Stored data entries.
++++++++

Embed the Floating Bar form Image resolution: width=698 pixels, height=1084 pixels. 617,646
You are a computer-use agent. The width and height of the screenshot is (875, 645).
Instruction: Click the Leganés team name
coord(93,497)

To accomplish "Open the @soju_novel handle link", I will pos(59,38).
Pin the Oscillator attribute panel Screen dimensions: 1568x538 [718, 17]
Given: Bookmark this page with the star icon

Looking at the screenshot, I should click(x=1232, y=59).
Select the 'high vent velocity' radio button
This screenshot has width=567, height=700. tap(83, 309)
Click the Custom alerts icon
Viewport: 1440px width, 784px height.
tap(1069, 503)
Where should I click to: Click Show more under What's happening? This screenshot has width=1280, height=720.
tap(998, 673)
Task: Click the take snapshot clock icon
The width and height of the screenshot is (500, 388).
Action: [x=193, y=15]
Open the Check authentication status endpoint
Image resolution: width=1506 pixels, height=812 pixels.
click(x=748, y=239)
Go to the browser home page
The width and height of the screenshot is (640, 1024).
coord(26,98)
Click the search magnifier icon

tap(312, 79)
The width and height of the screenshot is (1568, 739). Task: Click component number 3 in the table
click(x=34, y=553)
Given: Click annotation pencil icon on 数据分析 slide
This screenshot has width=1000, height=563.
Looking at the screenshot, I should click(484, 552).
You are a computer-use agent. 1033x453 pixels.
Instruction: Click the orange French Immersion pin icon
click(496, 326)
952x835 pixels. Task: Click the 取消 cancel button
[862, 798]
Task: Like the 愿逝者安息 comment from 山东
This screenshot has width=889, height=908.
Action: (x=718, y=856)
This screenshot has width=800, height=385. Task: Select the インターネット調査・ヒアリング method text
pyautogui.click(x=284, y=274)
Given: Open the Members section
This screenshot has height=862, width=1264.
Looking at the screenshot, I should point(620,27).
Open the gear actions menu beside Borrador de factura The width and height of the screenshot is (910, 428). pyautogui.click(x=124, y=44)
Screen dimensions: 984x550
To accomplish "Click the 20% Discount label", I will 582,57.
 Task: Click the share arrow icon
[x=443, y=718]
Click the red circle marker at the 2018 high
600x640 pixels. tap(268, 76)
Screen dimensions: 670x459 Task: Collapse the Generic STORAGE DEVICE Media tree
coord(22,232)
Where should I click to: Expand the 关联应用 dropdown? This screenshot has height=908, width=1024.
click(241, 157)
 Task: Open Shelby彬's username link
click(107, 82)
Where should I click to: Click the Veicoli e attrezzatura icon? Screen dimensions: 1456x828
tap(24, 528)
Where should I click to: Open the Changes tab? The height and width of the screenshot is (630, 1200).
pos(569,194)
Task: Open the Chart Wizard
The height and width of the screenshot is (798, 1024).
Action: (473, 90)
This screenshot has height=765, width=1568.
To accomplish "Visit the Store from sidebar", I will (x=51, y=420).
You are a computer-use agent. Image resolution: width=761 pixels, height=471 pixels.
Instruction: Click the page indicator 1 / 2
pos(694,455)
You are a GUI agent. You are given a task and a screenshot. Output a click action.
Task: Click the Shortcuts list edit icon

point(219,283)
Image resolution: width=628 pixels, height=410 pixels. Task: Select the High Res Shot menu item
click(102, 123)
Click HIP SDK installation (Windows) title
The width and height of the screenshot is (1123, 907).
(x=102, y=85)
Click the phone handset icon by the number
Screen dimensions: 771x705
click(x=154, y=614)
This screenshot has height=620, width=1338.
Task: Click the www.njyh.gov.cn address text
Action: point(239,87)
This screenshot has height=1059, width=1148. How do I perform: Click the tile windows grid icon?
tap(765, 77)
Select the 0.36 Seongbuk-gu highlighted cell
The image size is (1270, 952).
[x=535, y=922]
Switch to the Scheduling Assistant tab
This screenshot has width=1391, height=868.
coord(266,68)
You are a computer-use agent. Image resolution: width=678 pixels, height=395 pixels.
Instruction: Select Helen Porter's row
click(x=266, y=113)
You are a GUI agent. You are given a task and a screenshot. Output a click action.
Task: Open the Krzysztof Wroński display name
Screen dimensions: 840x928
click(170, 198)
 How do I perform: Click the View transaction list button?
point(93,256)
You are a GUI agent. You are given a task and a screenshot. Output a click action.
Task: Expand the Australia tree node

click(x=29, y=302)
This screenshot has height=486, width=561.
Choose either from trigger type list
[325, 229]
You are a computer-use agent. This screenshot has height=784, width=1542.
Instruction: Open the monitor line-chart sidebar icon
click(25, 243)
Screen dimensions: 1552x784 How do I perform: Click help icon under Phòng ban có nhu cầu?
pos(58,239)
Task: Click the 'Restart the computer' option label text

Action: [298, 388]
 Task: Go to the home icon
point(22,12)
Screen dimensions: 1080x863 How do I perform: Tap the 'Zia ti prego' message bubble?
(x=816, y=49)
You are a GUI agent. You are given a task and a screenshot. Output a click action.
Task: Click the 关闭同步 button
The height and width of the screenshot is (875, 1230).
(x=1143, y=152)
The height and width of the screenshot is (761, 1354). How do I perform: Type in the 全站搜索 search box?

++++++++

Directions for this task. Write the entries out again in full, exactly as they appear above.

Your response.
Embed the Floating Bar form Image resolution: width=698 pixels, height=1084 pixels. 617,646
You are a computer-use agent. The width and height of the screenshot is (875, 645).
Instruction: Click the Leganés team name
coord(93,497)

To accomplish "Open the @soju_novel handle link", I will pos(59,38).
Pin the Oscillator attribute panel Screen dimensions: 1568x538 [718, 17]
Given: Bookmark this page with the star icon

Looking at the screenshot, I should click(x=1232, y=59).
Select the 'high vent velocity' radio button
This screenshot has width=567, height=700. tap(83, 309)
Click the Custom alerts icon
Viewport: 1440px width, 784px height.
tap(1069, 503)
Where should I click to: Click Show more under What's happening? This screenshot has width=1280, height=720.
tap(998, 673)
Task: Click the take snapshot clock icon
The width and height of the screenshot is (500, 388).
Action: [x=193, y=15]
Open the Check authentication status endpoint
Image resolution: width=1506 pixels, height=812 pixels.
click(x=748, y=239)
Go to the browser home page
The width and height of the screenshot is (640, 1024).
coord(26,98)
Click the search magnifier icon

tap(312, 79)
The width and height of the screenshot is (1568, 739). Task: Click component number 3 in the table
click(x=34, y=553)
Given: Click annotation pencil icon on 数据分析 slide
This screenshot has width=1000, height=563.
Looking at the screenshot, I should click(484, 552).
You are a computer-use agent. 1033x453 pixels.
Instruction: Click the orange French Immersion pin icon
click(496, 326)
952x835 pixels. Task: Click the 取消 cancel button
[862, 798]
Task: Like the 愿逝者安息 comment from 山东
This screenshot has width=889, height=908.
Action: (x=718, y=856)
This screenshot has width=800, height=385. Task: Select the インターネット調査・ヒアリング method text
pyautogui.click(x=284, y=274)
Given: Open the Members section
This screenshot has height=862, width=1264.
Looking at the screenshot, I should point(620,27).
Open the gear actions menu beside Borrador de factura The width and height of the screenshot is (910, 428). pyautogui.click(x=124, y=44)
Screen dimensions: 984x550
To accomplish "Click the 20% Discount label", I will 582,57.
 Task: Click the share arrow icon
[x=443, y=718]
Click the red circle marker at the 2018 high
600x640 pixels. tap(268, 76)
Screen dimensions: 670x459 Task: Collapse the Generic STORAGE DEVICE Media tree
coord(22,232)
Where should I click to: Expand the 关联应用 dropdown? This screenshot has height=908, width=1024.
click(241, 157)
 Task: Open Shelby彬's username link
click(107, 82)
Where should I click to: Click the Veicoli e attrezzatura icon? Screen dimensions: 1456x828
tap(24, 528)
Where should I click to: Open the Changes tab? The height and width of the screenshot is (630, 1200).
pos(569,194)
Task: Open the Chart Wizard
The height and width of the screenshot is (798, 1024).
Action: (473, 90)
This screenshot has height=765, width=1568.
To accomplish "Visit the Store from sidebar", I will (x=51, y=420).
You are a computer-use agent. Image resolution: width=761 pixels, height=471 pixels.
Instruction: Click the page indicator 1 / 2
pos(694,455)
You are a GUI agent. You are given a task and a screenshot. Output a click action.
Task: Click the Shortcuts list edit icon

point(219,283)
Image resolution: width=628 pixels, height=410 pixels. Task: Select the High Res Shot menu item
click(102, 123)
Click HIP SDK installation (Windows) title
The width and height of the screenshot is (1123, 907).
(x=102, y=85)
Click the phone handset icon by the number
Screen dimensions: 771x705
click(x=154, y=614)
This screenshot has height=620, width=1338.
Task: Click the www.njyh.gov.cn address text
Action: point(239,87)
This screenshot has height=1059, width=1148. How do I perform: Click the tile windows grid icon?
tap(765, 77)
Select the 0.36 Seongbuk-gu highlighted cell
The image size is (1270, 952).
[x=535, y=922]
Switch to the Scheduling Assistant tab
This screenshot has width=1391, height=868.
coord(266,68)
You are a computer-use agent. Image resolution: width=678 pixels, height=395 pixels.
Instruction: Select Helen Porter's row
click(x=266, y=113)
You are a GUI agent. You are given a task and a screenshot. Output a click action.
Task: Open the Krzysztof Wroński display name
Screen dimensions: 840x928
click(170, 198)
 How do I perform: Click the View transaction list button?
point(93,256)
You are a GUI agent. You are given a task and a screenshot. Output a click action.
Task: Expand the Australia tree node

click(x=29, y=302)
This screenshot has height=486, width=561.
Choose either from trigger type list
[325, 229]
You are a computer-use agent. This screenshot has height=784, width=1542.
Instruction: Open the monitor line-chart sidebar icon
click(25, 243)
Screen dimensions: 1552x784 How do I perform: Click help icon under Phòng ban có nhu cầu?
pos(58,239)
Task: Click the 'Restart the computer' option label text

Action: [298, 388]
 Task: Go to the home icon
point(22,12)
Screen dimensions: 1080x863 How do I perform: Tap the 'Zia ti prego' message bubble?
(x=816, y=49)
You are a GUI agent. You are given a task and a screenshot. Output a click action.
Task: Click the 关闭同步 button
The height and width of the screenshot is (875, 1230).
(x=1143, y=152)
The height and width of the screenshot is (761, 1354). How do I perform: Type in the 全站搜索 search box?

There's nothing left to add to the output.